THIRUVANANTHAPURAM, September 17, 2012 Special Correspondent, The Hindu

Writer Sarah Joseph addressing the Kudankulam Solidarity march at Parassala near Thiruvananthapuram on Sunday.

 

 

Writer Sarah Joseph addressing the Kudankulam Solidarity march at Parassala near Thiruvananthapuram on Sunday.

 

400-odd activists stopped at border The State police blocked around 400 marchers from Kerala, lead by prominent environment and social activists, at the Kerala-Tamil Nadu border, preventing them from proceeding to Kudankulam.

The Kudankulam Solidarity March, led by poet Sugathakumari, writer Sarah Joseph, Fr.

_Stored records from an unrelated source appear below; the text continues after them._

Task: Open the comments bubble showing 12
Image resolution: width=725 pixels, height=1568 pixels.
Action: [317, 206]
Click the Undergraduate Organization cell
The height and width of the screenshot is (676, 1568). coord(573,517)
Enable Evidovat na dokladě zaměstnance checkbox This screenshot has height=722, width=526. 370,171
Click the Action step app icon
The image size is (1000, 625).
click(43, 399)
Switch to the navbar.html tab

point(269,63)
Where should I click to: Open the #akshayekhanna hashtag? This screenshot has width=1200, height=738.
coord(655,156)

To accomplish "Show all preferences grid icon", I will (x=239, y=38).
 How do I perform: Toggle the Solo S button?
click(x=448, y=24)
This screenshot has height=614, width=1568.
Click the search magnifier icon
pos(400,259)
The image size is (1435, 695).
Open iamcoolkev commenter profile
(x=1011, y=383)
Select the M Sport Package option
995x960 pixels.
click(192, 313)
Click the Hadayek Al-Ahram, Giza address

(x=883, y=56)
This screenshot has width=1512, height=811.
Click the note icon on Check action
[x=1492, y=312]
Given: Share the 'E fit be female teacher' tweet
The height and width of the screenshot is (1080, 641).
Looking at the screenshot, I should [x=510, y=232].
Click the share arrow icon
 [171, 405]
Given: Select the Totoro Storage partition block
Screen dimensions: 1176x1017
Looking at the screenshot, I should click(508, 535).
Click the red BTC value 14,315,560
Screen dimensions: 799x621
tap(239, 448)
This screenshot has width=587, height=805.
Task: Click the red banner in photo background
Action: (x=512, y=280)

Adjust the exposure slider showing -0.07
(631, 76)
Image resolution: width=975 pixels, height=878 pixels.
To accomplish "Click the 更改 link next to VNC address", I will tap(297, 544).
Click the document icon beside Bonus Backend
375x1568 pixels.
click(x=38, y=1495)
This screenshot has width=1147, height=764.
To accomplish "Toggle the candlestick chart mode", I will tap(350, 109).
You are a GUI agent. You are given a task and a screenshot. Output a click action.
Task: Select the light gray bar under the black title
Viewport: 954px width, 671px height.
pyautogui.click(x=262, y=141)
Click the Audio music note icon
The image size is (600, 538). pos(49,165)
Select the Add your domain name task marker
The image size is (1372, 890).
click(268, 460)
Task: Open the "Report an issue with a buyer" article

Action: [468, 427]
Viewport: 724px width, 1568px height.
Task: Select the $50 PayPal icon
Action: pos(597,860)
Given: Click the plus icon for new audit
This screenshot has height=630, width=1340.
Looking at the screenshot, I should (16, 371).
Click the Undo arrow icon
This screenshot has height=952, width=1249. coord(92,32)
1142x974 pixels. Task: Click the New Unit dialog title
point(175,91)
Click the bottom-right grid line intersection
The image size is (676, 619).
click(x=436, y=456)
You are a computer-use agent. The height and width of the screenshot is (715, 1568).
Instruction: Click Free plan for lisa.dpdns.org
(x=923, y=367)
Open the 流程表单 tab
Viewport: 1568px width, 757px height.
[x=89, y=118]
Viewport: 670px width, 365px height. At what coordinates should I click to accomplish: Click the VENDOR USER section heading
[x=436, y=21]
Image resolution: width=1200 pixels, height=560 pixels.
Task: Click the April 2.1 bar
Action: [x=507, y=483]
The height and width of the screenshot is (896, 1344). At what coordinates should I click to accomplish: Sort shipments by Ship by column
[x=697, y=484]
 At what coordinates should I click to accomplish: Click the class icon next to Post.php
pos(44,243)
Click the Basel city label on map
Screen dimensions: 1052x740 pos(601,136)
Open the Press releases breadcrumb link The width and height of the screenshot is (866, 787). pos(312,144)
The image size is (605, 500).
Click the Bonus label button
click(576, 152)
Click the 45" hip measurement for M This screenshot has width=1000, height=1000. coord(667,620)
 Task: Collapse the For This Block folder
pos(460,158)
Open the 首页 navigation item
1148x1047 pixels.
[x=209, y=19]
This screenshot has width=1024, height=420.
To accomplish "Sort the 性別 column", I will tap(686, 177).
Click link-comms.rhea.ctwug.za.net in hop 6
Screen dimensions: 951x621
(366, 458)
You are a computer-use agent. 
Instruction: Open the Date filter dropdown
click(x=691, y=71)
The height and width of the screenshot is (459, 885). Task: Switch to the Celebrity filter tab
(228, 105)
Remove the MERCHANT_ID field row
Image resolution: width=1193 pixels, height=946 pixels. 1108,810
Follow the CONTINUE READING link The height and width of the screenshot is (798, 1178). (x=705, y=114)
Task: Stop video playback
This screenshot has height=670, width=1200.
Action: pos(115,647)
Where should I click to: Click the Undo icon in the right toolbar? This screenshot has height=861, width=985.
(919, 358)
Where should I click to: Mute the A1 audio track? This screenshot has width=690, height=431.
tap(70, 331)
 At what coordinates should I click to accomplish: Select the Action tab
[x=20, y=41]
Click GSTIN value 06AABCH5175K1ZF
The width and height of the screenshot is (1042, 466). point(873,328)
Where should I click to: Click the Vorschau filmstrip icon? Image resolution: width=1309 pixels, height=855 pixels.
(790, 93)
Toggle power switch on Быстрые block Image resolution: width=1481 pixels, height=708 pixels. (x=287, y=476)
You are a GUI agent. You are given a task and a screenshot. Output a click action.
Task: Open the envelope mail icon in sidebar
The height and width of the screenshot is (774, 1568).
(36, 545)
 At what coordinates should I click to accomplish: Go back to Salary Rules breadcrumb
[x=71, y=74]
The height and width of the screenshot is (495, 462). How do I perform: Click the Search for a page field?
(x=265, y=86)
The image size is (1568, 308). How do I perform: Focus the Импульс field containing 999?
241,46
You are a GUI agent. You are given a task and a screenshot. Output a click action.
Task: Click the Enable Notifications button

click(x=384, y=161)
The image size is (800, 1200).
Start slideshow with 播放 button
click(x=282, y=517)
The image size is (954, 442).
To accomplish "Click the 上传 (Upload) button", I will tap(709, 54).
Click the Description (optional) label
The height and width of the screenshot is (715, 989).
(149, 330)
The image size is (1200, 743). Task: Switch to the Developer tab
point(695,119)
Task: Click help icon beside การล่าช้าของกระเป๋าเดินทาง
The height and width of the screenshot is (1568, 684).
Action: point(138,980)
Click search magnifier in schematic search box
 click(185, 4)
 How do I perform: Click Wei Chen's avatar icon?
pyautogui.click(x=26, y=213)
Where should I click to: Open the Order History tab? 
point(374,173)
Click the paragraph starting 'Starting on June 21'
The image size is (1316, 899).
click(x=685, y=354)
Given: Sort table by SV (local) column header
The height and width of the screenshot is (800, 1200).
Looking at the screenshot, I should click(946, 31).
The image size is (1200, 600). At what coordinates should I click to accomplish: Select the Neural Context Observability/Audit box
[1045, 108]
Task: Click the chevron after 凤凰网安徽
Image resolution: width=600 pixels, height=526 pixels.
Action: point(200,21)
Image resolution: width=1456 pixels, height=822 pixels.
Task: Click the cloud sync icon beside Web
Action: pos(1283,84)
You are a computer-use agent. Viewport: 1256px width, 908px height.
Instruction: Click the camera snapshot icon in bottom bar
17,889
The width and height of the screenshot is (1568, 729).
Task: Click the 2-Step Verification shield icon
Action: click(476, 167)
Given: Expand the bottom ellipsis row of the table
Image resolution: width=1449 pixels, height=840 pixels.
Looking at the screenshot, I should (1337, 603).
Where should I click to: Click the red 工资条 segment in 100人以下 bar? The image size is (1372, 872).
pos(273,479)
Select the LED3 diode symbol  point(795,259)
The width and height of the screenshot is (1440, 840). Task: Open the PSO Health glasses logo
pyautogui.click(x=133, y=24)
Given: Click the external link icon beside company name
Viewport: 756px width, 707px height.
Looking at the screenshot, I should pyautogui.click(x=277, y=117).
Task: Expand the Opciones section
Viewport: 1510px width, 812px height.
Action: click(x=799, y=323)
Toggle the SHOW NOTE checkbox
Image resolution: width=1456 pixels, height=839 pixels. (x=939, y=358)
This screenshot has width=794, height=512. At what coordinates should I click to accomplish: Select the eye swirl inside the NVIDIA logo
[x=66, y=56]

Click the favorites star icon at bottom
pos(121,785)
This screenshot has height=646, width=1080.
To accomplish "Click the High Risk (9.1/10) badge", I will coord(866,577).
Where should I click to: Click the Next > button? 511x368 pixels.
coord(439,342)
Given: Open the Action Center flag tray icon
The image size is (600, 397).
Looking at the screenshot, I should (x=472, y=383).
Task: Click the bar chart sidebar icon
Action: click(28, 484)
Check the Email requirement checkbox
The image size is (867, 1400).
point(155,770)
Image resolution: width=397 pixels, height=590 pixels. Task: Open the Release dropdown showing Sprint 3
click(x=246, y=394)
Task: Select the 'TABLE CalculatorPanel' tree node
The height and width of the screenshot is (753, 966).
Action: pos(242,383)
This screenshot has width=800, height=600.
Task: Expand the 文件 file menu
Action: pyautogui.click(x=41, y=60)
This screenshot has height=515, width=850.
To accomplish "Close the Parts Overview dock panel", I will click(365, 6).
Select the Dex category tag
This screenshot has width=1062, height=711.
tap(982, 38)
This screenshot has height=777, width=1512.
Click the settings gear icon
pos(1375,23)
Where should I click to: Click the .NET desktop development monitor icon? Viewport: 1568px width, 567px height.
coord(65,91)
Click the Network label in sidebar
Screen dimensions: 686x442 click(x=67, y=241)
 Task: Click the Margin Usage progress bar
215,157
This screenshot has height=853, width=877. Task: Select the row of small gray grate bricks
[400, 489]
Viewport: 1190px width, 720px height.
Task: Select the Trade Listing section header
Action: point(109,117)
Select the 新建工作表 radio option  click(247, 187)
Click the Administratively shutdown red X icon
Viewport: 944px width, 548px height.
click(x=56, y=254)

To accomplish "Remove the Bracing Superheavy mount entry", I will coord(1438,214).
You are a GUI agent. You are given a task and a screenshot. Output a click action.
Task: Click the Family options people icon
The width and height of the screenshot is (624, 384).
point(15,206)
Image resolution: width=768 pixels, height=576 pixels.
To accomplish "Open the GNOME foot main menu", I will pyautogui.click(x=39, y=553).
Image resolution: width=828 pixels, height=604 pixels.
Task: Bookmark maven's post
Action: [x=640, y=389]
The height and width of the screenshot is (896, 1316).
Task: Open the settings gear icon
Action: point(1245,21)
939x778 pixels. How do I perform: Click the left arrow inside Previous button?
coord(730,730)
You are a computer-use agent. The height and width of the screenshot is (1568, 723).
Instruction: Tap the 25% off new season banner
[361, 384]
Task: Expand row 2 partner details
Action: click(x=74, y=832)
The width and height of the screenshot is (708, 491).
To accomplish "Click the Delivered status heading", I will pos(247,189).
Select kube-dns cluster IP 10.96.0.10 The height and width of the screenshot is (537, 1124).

Eugene Pereira of the Thiruvananthapuram Archdiocese and the Palayam Imam Jamaluddin Mankada, social activists K. Ajitha, B.R.P. Bhaskar, C.R. Neelakantan, Vilayodi Venugopal, and N. Subramanian, was prevented from proceeding further at Inchivila on the State border. On being stopped, the marchers staged a sit-in on the highway. Sixty-odd activists proceeded to Kudankulam even after the police action, but they were stopped at Anchugramam.

Once prevented, they returned to the Kerala capital. ‘High stakes for State’ Earlier, inaugurating the march at the hospital junction at Parassala, Sugathakumari said the agitation against the nuclear power plant could not be left to just the local people. Kerala also had high stakes in the issue which should be taken up in all seriousness as was done when a proposal to set up a nuclear power plant at Peringom in north Kerala was mooted.

Ms. Joseph pointed out that opposition to the nuclear power plant was gaining in strength with even the former Atomic Energy Commission (AEC) chairman coming out against it. That being the case, the Prime Minister’s proposal that the mental health of the agitating local villagers should be examined had lost its validity, she said.